Life on Mauritius as a Tourist

In spite of the lack of a scene however, a gay tourist will have no problems on vacation in this idyllic corner of the globe. The locals are friendly and courteous to visitors, and the ambience of the island is of gentle relaxation and tranquillity. Don’t go to Mauritius expecting to find a party island.

The Hindu tradition of transvestite-ism, Hirjas, is well known on the island, although I asked one of our tour guides about this and he claimed to know nothing about it. But our bus driver, a previously mute fellow, became very animated about the topic. He told me about the exploits of these “normal guys who like to have fun dressing up in their bedrooms, when their parents are out of the house”.

The Heritage Resort, in the south of the island, where I stayed, already has a special deal for French gay tourists. There were loved-up, well-heeled French guys canoodling subtly on the beach. Special deals for same-sex couples celebrating nuptials offer big discounts if you show your official registration papers on booking.

The island is best visited on a package tour. Independent travel is possible, but flights are not cheap and hotels can be expensive if you book them off the street. All-inclusive packages, on the other hand, can be great value, and make for a perfect holiday if you can avoid the temptation to over-indulge on the ‘inclusive’ food and drink! The Heritage is a glorious 5-star complex with golf course, Spa Centre, water sports, more bars and restaurants than you could wish for and three members of staff per guest. Each Villa is decorated in rich earth tones while turquoise lagoon pools are scattered everywhere. The mill-pond flat sea gently laps against the beach thanks to a wall of coral reef that surrounds the island, and forces ocean waves to break on the other side of a stunning lagoon.

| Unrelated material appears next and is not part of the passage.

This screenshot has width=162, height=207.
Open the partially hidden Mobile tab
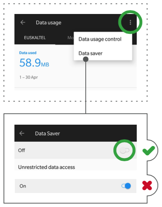click(x=70, y=38)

Inland there are a number of natural wonders best seen as part of a tour. My favourite was called ‘The Romance of the South’, taking one full day to explore the south of the island. Although I didn’t get any romance, we were taken to the remarkable Grand Bassin Lake, location of the famous Maha Shivaratri , the most important Hindu festival outside of India. Held over three days in February and March, this nondescript, high-altitude volcanic lake attracts most of the island’s Hindu population, (some 400,000 people), who make an annual pilgrimage in honour of Lord Shiva to make food sacrifices and gather holy lake was visited in 1901 by Mahatma Gandhi who declared it spiritually linked with the Ganges, and so it became the holiest place on the island.

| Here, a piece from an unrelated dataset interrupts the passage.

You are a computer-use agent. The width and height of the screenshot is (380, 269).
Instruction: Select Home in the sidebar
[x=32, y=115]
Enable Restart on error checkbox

The capital, Port Louis, in the north west of the island is surrounded by spectacular mountains. On the waterfront you’ll find a bustling city with tourist shops and local markets as well as numerous bars and restaurants. Most of the original colonial period buildings have been removed to make way for new developments, much to the chagrin of the locals and the tourist-industry, so it’s not the prettiest or most atmospheric part of the island, but the Cathedral is fascinating if you’re interested in the insatiable spread of Catholicism.

Trips into the interior show off the lush vegetation and the remains of the once mighty forests. Most of the huge tropical forests were stripped during the colonial period, and it’s a pity that the island is most famous for what it’s now lost. It would have been an awesome sight to see huge Mahogany forests full of the dumb, metre-high, flightless Dodo, as well as other long-lost species.

To this day the island is fighting hard not to loose any other bird species, some of which are on the endangered species list including the Mauritius kestrel, the echo parakeet and the pink pigeon.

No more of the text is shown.